Book chronicles pictures and stories told by Cook County kids ages 5-18 who were affected by COVID-19



On Friday, November 12, Graham Oberholtzer (in blue) and Landon Sheils took some time to autograph a copy of Squeezed, Covid the Constrictor, reflections by students of Cook County. Standing behind the boys are Ann Marie Mershon (L) and Anne Swallow Gillis who were project managers of the book. Staff photo Brian Larsen

On Friday, November 12, Graham Oberholtzer (in blue) and Landon Sheils took some time to autograph a copy of Squeezed, Covid the Constrictor, reflections by students of Cook County. Standing behind the boys are Ann Marie Mershon (L) and Anne Swallow Gillis who were project managers of the book. Staff photo Brian Larsen

A new locally written paperback book is out just in time for Christmas. The book is called Squeezed: Covid the Constrictor. It is a collection of pictures, poems, essays and short pieces written by more than 130 students from Cook County schools who tell about the affects the on-going plague has had on their lives.

The works were collected by teachers and the project was an initiative of WISE (women’s initiatives for service and education).

Samples include: “One day when I was in second grade we went home from school, and we never went back. There was a virus. It was coronavirus. I knew nothing! I was only eight. I had to go online and went to Zoom. That’s how I talked to my friends.” Maddy Spry, 3rd grade.

“Everything was closed. I could not go to Camp DuNord. That’s where I see my cousins, do the Polar Bear Plunge, and when I mostly see my Nana, but I can’t do that because of COVID!!!! COVID made me feel frustrated. I could not go to my Nana’s house for Easter. That’s my tradition.” Landon Sheils, 7th grade.

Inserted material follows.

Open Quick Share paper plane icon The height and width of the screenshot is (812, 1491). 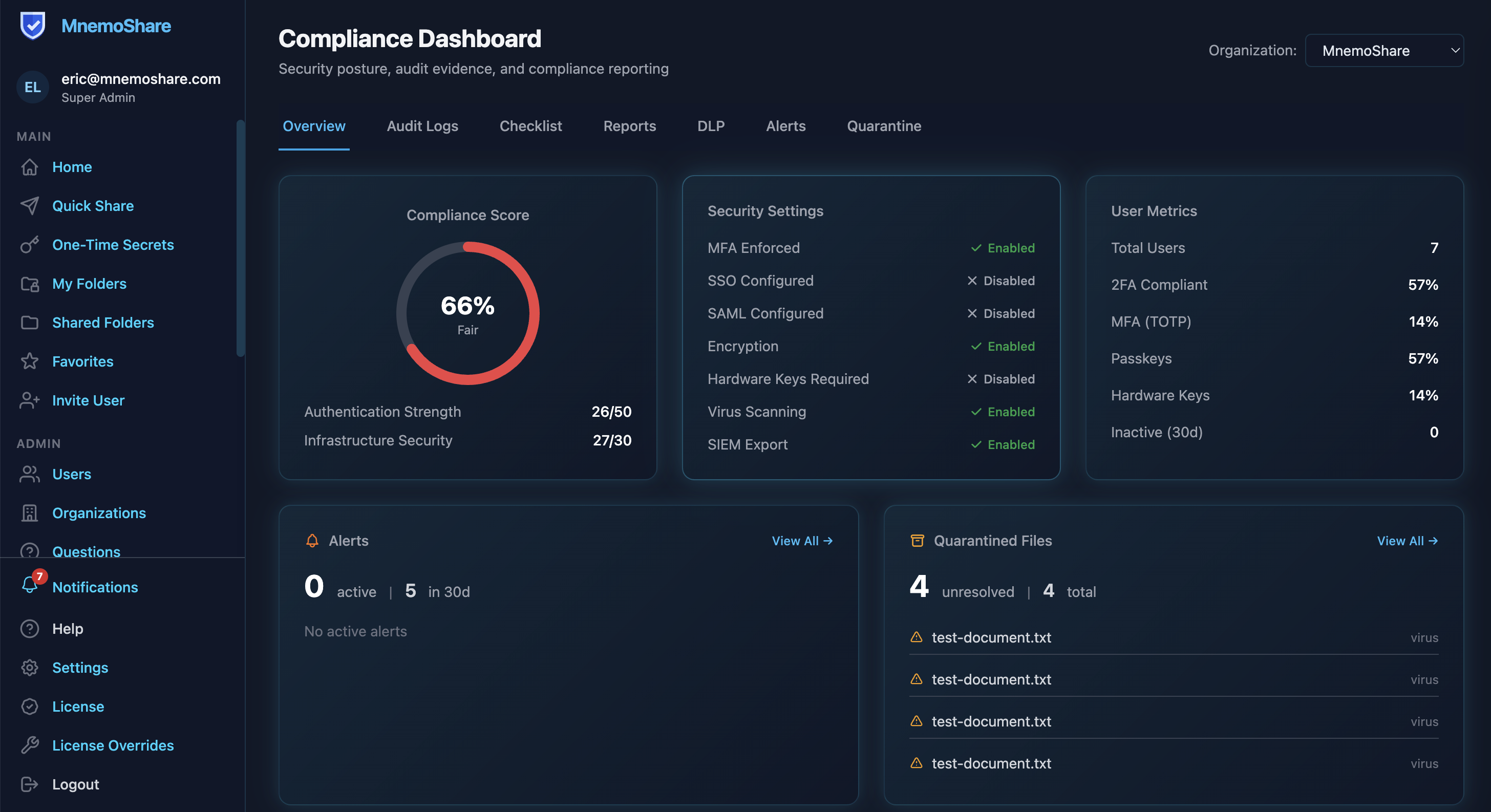click(x=30, y=205)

With school mostly taught online last year, some kids liked to take classes from their homes but admitted to missing spending time with their friends. Others did more outside activities than they normally had done before covid, still others lost motivation and shutdown, withdrawing inward. No one, however, came away unchanged. The book captures that in big ways and small ways. Covid-19 may eventually be tamped down, but it’s affects are multi-generational and will last and live through us for the rest of our lives, especially the kids who felt the pinch and the punch of the pandemic the most.